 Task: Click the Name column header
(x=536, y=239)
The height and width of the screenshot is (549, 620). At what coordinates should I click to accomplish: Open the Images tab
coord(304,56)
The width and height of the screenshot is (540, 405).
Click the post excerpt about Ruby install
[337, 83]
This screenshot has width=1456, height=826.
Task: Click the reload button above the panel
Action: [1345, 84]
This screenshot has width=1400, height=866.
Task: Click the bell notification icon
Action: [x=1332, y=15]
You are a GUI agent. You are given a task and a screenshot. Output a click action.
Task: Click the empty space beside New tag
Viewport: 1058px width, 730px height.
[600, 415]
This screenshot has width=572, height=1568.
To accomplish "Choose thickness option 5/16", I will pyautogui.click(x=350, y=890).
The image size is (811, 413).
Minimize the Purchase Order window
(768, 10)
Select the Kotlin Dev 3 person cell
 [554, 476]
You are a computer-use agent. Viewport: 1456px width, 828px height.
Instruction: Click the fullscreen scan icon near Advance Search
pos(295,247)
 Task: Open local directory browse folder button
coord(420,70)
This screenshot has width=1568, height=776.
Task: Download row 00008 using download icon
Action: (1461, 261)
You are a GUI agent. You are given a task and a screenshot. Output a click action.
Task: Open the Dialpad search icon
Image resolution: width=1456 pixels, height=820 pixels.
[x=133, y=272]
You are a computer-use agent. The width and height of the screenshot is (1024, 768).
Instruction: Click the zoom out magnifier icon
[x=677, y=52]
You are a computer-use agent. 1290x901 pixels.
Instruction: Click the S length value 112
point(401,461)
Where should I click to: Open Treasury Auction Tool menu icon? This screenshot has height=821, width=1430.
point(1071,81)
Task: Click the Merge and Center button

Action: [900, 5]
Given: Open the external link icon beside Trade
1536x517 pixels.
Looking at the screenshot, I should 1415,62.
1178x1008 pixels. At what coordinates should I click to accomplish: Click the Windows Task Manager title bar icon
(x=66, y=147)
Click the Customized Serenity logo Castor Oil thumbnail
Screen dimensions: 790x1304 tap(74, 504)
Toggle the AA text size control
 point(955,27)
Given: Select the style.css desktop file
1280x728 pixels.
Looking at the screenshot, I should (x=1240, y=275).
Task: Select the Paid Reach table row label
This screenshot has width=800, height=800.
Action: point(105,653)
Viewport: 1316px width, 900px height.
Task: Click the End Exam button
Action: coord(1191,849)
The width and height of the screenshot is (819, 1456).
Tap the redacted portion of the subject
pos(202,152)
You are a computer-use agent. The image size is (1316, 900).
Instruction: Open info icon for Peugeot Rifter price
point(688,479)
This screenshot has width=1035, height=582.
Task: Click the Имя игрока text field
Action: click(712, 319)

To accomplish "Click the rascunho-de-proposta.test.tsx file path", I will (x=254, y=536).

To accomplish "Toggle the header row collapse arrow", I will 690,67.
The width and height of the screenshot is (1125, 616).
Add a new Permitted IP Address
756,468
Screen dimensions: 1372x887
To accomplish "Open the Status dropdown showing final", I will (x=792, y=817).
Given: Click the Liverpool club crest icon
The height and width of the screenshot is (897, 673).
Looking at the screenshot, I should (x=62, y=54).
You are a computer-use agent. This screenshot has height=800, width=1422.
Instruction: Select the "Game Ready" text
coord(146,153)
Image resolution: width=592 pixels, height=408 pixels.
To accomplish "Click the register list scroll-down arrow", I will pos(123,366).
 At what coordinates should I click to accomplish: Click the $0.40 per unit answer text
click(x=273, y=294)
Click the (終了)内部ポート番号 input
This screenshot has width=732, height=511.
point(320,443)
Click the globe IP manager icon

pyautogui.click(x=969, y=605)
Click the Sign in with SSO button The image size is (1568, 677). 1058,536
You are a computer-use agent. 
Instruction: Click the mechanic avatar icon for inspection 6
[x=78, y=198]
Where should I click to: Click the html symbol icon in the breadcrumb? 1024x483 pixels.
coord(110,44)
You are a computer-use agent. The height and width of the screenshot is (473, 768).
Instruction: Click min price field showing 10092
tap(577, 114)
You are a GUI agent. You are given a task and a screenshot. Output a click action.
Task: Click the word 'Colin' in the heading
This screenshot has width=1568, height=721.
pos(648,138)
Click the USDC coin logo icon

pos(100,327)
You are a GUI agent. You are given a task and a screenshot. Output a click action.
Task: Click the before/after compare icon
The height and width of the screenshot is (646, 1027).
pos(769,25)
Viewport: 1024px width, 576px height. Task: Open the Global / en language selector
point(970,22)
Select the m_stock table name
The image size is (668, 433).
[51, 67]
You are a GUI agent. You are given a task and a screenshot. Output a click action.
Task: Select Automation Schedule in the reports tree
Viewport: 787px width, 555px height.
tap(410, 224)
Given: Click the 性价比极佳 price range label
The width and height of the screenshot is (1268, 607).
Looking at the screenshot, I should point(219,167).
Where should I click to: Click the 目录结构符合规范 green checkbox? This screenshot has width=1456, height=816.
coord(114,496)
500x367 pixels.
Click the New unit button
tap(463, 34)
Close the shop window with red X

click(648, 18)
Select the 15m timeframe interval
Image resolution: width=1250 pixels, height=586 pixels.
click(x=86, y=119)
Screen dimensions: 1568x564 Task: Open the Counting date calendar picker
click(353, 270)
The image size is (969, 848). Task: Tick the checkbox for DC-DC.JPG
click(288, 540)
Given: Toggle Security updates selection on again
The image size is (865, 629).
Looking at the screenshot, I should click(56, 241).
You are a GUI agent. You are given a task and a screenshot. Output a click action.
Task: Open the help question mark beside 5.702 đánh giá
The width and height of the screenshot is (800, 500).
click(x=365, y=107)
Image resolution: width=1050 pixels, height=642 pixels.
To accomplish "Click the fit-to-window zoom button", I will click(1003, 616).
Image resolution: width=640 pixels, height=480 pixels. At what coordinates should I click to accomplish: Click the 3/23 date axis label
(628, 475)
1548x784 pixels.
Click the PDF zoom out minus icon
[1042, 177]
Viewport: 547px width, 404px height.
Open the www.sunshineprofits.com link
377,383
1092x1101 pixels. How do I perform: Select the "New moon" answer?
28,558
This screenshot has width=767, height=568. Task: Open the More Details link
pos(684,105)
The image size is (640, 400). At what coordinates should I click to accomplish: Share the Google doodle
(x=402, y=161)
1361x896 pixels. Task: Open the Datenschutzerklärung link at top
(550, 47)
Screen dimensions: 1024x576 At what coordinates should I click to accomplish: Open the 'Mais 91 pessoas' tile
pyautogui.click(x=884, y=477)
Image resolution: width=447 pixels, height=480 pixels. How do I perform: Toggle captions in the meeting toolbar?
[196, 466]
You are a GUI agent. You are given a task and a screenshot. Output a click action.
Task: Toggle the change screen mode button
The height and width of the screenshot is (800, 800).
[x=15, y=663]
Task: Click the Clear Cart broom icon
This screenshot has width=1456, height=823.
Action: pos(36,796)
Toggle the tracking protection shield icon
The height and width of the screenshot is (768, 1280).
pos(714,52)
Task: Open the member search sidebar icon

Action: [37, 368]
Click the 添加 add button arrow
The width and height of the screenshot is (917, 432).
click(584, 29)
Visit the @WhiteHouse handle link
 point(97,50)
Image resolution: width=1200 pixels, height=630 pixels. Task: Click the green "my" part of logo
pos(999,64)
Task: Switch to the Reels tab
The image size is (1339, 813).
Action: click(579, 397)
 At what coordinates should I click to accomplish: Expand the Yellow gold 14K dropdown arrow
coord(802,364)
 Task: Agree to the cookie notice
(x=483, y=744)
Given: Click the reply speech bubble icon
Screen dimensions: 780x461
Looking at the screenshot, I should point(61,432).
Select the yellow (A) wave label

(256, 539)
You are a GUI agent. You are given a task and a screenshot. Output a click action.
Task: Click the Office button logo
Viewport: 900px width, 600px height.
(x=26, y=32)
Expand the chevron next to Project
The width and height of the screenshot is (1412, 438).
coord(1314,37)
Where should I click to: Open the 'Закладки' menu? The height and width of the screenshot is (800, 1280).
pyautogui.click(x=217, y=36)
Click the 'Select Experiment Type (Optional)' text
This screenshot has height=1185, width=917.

--

## Short task
Render the lines from the one containing "The width and height of the screenshot is (819, 1456)." through the one containing "coord(146,153)", inclusive, as a Markdown table with the columns Row and Line. Number each row and leave out blank lines.

## Solution for this exercise
| Row | Line |
|---|---|
| 1 | The width and height of the screenshot is (819, 1456). |
| 2 | Tap the redacted portion of the subject |
| 3 | pos(202,152) |
| 4 | You are a computer-use agent. The image size is (1316, 900). |
| 5 | Instruction: Open info icon for Peugeot Rifter price |
| 6 | point(688,479) |
| 7 | This screenshot has width=1035, height=582. |
| 8 | Task: Click the Имя игрока text field |
| 9 | Action: click(712, 319) |
| 10 | To accomplish "Click the rascunho-de-proposta.test.tsx file path", I will (x=254, y=536). |
| 11 | To accomplish "Toggle the header row collapse arrow", I will 690,67. |
| 12 | The width and height of the screenshot is (1125, 616). |
| 13 | Add a new Permitted IP Address |
| 14 | 756,468 |
| 15 | Screen dimensions: 1372x887 |
| 16 | To accomplish "Open the Status dropdown showing final", I will (x=792, y=817). |
| 17 | Given: Click the Liverpool club crest icon |
| 18 | The height and width of the screenshot is (897, 673). |
| 19 | Looking at the screenshot, I should (x=62, y=54). |
| 20 | You are a computer-use agent. This screenshot has height=800, width=1422. |
| 21 | Instruction: Select the "Game Ready" text |
| 22 | coord(146,153) |